◆ Source data:
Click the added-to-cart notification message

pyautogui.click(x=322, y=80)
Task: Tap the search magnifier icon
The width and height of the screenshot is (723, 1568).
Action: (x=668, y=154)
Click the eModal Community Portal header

◆ Work to be completed:
Copy out every record again, letter for letter.

◆ Response to the task:
Click the added-to-cart notification message

pyautogui.click(x=322, y=80)
Task: Tap the search magnifier icon
The width and height of the screenshot is (723, 1568).
Action: (x=668, y=154)
Click the eModal Community Portal header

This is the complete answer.